Benang
Page 21
Sandy Two told the children of when he was a boy—but it was at Kylie Bay, not here—and had seen hundreds of white men running along a beach after one of their own, who was dressed like a woman and howling like a mad thing. His tongue had lolled from his mouth and trailed in his slipstream. The police stood befuddled, but then—working like sheepdogs—they caught the madman. He protested, laughed that he was just pretending, was just bored with drinking and waiting for his miner’s license.
The jostling, jeering crowd of men turned their attention to the bellowing cattle swimming ashore.
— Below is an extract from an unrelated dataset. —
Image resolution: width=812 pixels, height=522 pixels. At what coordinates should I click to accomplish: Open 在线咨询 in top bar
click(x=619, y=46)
A cow fell as it came into the shallows, its eyes rolling in its skull, and its blood flowed with the turquoise water.
‘Shark! Shark!’ Sandy had seen the man carrying a woman in the shallows, and the man had jumped and lifted his feet as quick as he could when he heard the shouts. He didn’t drop the woman or, if he did, she walked on water. The woman was a Mustle, a new Mrs Mustle.
‘And that’s how Mrs Mustle got here,’ said Sandy Two. ‘My dad brought her across and your mother was already here, and Uncle Daniel and Aunty Harriette. All of us were here already.’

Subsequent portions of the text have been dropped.